Perfidious Amber, by Tanith Lee: one of two entries in this anthology by Lee. In this entry, her recurring character Cyrion is drawn into a domestic melodrama involving a cursed ring. A competent, if not overly remarkable, tale from Lee. 

The Mer She, by Fritz Leiber: in his Introduction to this story, editor Carter exclaims that Leiber is '.....probably the finest single fantasy writer living.' Well, that's one way to ingratiate yourself........

This is a 'Fafhrd and Gray Mouser' tale. The Mouser is aboard a ship loaded with merchandise, sailing across the Outer Sea for Salt Haven, safe harbor, and home. Trouble ensues when a witch is found stowed away in a chest of fine linens..........

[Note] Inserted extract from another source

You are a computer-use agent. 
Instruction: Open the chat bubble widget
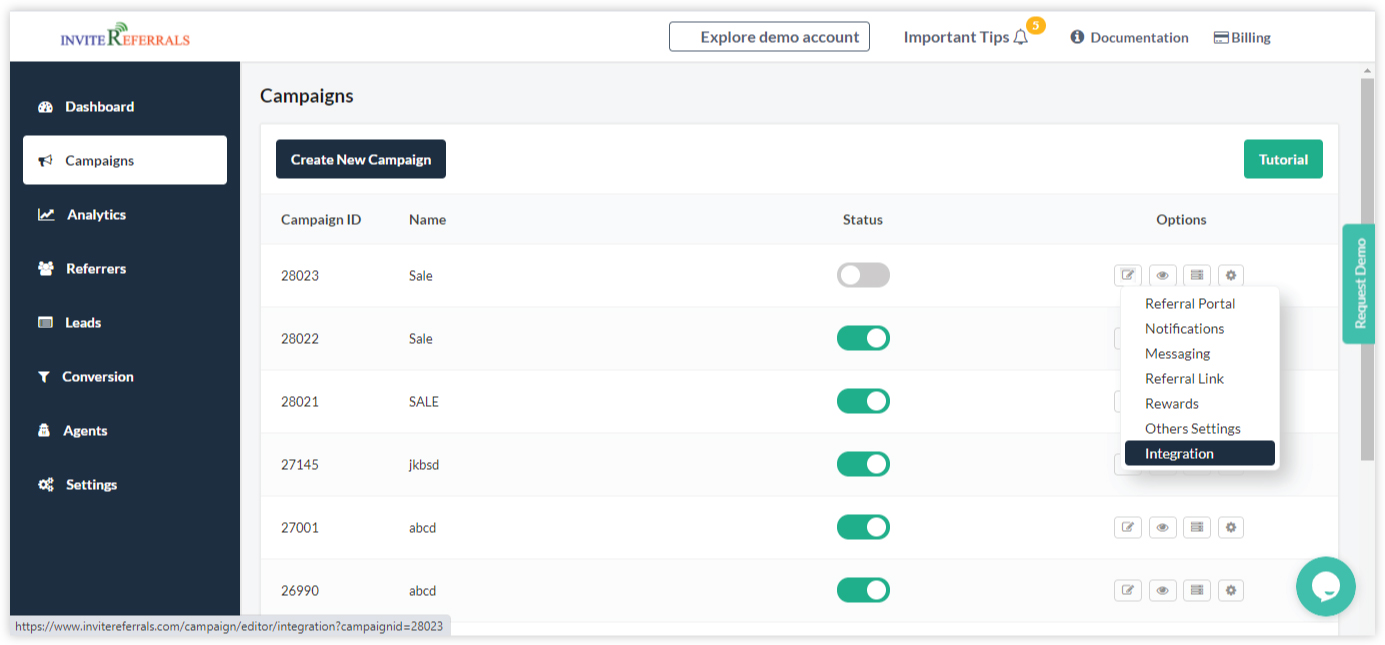tap(1325, 586)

Even by the standards of 1979, the year this story was written, there is an old-man pervert-creepiness to 'Mer She', as Leiber almost salivates onto the page in describing the nude body of the thirteen year-old stowaway, and the Mouser's involved practice of tying the 'minx' up with fine scarves, before ravishing her in his cramped cabin.  

The story avoids the worst excesses of Leiber's fondness for pulp prose - the adjective 'yellowly' does slip in early on - but this story stands more as a testament to the non-Woke psychology of Ye Olde Tyme Fantasy Writers, than as one of 1979's best stories.

Demon of the Snows, by Lin Carter: a reasonably decent Thongor story from Carter.

The Pavilion Where All Times Meet, by Jayge Carr (the pseudonym of Margery Krueger): a sorceress coerces a man who cannot remember his past, to accompany her on a trek to a desert ruin. This tale has a downbeat tenor that makes its initial pages interesting, but the denouement doesn't hold up that well.

Cryptically Yours, by Brian Lumley: written in the unusual style of an epistolary exchange, this tale is about elderly wizards confronting a conspiracy that seeks to have them all eliminated. Clever, inventive, and one of the best entries in the anthology.

Red as Blood, by Tanith Lee: the other entry by Lee. This is her 'inaugural' retelling of an old fairy tale, a sub-genre Lee went on to work into the 1983 anthology Red as Blood, or Tales from the Sisters Grimmer. 'Red as Blood' recasts Snow White as a malevolent Goth Girl.....?! It's a contest to see if Lee's poetic prose can induce the reader to soldier on, even as the absence of any real plot becomes more evident with each succeeding paragraph......I called the contest a draw.

Sandmagic, by Orson Scott Card: Cer seeks vengeance on the race of the Nefyrre, even if it costs him his soul. Both offbeat, and downbeat, another of the better entries in the anthology.

Summing up, 'The Year's Best Fantasy Stories: 6' is yet another DAW anthology that had its share of mediocre entries, along with some more worthwhile material. If you can find a copy for under $10, then it's worth picking up.